Original 1983 theatrical poster
Directed by Joe Dante
John Landis
George Miller
Steven Spielberg
Produced by Frank Marshall
Steven Spielberg
Written by Rod Serling (television series)
John Landis
George Clayton Johnson
Richard Matheson
Melissa Mathison
Jerome Bixby
Robert Garland
Starring Dan Aykroyd
Albert Brooks
Vic Morrow
Scatman Crothers
Kathleen Quinlan
John Lithgow
Burgess Meredith (narrator)
Music by Jerry Goldsmith
Cinematography Allen Daviau
John Hora
Stevan Larner
Editing by Malcolm Campbell
Tina Hirsch
Michael Kahn
Howard E. Smith
Distributed by Warner Bros.
Release date(s) June 24, 1983 (USA)
Running time 101 min.
Language English
Budget $10,000,000
Preceded by The Twilight Zone
All Movie Guide profile
IMDb profile

Twilight Zone: The Movie is a 1983 film produced by Steven Spielberg as a theatrical version of The Twilight Zone, a 1950s and 60s TV series created by Rod Serling. It starred Dan Aykroyd, Albert Brooks, Vic Morrow and John Lithgow.

The film remade three classic episodes of the original series and included one original story. John Landis directed the prologue and the first segment, Spielberg directed the second, Joe Dante the third, and George Miller directed the final segment.
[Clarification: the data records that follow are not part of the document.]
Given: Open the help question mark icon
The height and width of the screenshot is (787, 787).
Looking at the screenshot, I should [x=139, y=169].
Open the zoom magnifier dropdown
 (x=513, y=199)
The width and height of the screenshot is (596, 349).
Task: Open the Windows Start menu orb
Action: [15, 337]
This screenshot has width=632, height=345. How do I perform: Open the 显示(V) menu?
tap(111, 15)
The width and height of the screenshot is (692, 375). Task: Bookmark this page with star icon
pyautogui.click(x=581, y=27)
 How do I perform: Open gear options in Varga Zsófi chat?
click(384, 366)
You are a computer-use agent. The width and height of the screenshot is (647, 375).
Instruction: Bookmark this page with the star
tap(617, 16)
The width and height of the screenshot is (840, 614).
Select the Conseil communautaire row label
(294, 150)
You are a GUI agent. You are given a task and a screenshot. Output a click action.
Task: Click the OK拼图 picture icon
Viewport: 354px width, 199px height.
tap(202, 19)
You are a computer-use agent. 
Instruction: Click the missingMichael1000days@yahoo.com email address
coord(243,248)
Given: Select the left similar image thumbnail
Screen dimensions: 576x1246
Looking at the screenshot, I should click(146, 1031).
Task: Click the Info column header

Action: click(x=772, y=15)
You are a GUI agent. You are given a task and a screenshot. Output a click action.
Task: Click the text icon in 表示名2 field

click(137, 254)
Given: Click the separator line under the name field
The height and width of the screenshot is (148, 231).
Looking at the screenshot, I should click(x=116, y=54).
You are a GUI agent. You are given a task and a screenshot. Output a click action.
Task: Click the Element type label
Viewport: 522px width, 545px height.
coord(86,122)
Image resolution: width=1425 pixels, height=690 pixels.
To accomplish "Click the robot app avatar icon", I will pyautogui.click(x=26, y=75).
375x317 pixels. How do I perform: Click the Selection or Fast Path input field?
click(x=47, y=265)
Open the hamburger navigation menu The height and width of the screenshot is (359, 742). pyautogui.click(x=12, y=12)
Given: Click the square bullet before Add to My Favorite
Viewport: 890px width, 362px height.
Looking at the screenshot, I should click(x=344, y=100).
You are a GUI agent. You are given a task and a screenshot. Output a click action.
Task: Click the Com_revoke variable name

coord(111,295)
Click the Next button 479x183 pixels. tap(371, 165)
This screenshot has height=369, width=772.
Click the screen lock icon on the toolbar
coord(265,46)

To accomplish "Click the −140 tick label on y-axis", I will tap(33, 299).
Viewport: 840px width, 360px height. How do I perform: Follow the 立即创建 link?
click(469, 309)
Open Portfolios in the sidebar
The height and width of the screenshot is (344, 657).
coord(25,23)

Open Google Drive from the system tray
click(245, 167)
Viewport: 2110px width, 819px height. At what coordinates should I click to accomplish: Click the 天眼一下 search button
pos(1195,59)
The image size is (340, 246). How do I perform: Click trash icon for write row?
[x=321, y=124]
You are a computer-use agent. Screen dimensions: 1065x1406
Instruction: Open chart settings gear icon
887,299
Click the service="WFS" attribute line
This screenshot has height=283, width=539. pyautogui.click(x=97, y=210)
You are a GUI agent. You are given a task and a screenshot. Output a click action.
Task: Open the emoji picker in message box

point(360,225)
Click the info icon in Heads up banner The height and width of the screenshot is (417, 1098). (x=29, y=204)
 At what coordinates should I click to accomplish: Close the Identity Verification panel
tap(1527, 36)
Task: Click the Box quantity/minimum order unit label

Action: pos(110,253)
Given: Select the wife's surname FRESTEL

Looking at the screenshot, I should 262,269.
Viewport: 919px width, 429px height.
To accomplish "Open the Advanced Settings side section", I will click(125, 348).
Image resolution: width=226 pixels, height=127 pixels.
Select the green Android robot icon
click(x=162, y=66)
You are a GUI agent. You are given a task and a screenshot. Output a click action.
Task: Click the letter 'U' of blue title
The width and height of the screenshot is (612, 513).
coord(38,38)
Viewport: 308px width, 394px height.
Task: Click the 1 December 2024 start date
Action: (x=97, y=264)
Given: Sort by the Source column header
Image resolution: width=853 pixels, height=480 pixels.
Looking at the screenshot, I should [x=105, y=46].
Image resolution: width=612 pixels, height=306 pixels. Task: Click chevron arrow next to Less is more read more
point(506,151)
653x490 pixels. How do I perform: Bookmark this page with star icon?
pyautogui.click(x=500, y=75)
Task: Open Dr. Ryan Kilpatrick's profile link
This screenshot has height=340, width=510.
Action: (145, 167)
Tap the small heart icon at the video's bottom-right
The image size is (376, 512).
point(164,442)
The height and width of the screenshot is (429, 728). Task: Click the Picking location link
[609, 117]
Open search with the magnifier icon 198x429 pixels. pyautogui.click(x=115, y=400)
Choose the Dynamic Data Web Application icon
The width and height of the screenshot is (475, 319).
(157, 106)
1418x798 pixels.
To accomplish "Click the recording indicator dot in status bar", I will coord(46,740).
The film is perhaps best known for the helicopter accident that took the lives of actor Vic Morrow and two child actors, although in the subsequent trial no one was held criminally culpable for the accident.

Contents

[edit] Tagline

You're traveling through another dimension. A dimension, not only of sight and sound, but of mind. A journey into a wondrous land whose boundaries are that of imagination. Next stop, the Twilight Zone!

[edit] Plot

Spoiler warning: Plot and/or ending details follow.

[edit] Prologue

The film starts with a driver (Albert Brooks) and his passenger (Dan Aykroyd) driving through the mountains very late at night, singing along to Creedence Clearwater Revival's cover of Midnight Special on a cassette, which then breaks. Then the conversation turns to what scares them. The driver turns off the headlights and continues to drive. The passenger becomes nervous and demands he turn them back on. They play a game where they challenge each other to name TV theme songs. After several theme songs are mentioned, they begin to talk about their favorite episodes of The Twilight Zone. The passenger then asks the driver, "Do you want to see something really scary?" The driver says yes. "Pull over," says the passenger. "Pull over?" the driver asks. The driver pulls over. The passenger asks him again, "You sure you really want to see something scary?" The driver, exasperated, says yes. The passenger says "ok," and turns away from the driver. "What are you doing?" the driver asks. The passenger turns back around, and he has become a demon. The demon attacks the driver, and as we hear a very audible "SNAP!" followed by silence, the familiar Twilight Zone theme music begins, as do the opening credits.

[edit] First Segment

The only original segment was the first, directed by Landis. It is loosely based on the original Twilight Zone episode "A Quality of Mercy" and slightly "Deaths-Head Revisited." An outspoken bigot finds himself traveling through time, occupying the bodies of victims of injustice: a Jewish victim of the Holocaust, a black man about to be lynched by the Ku Klux Klan, and a Vietnamese man about to be killed by U.S. soldiers. As a result of the fatal accident that occurred during its filming (see below), this segment ends quite differently than originally scripted. Originally, Morrow's character was to learn a major lesson in compassion when, during the Vietnam scenes, he rescues two children who are innocently caught in a firefight between Viet Cong and US troops. However, the segment ends with Morrow's character being sent off to a Nazi concentration camp, with no redemption possible. This explains why the segment seems truncated to most viewers.

[edit] Second Segment

The second segment is a remake of the episode "Kick the Can", directed by Spielberg. An old man (Crothers) arrives in a retirement home and restores the residents' youth through a magical game of kick the can. After a brief joyous romp as children, the rejuvenated residents decide to revert to their true ages, preferring to have their memories and experience. All but one resident, who disappears into the night intending to start over again from a youthful age.

[edit] Third Segment

The third segment is a remake of the episode "It's a Good Life", directed by Dante.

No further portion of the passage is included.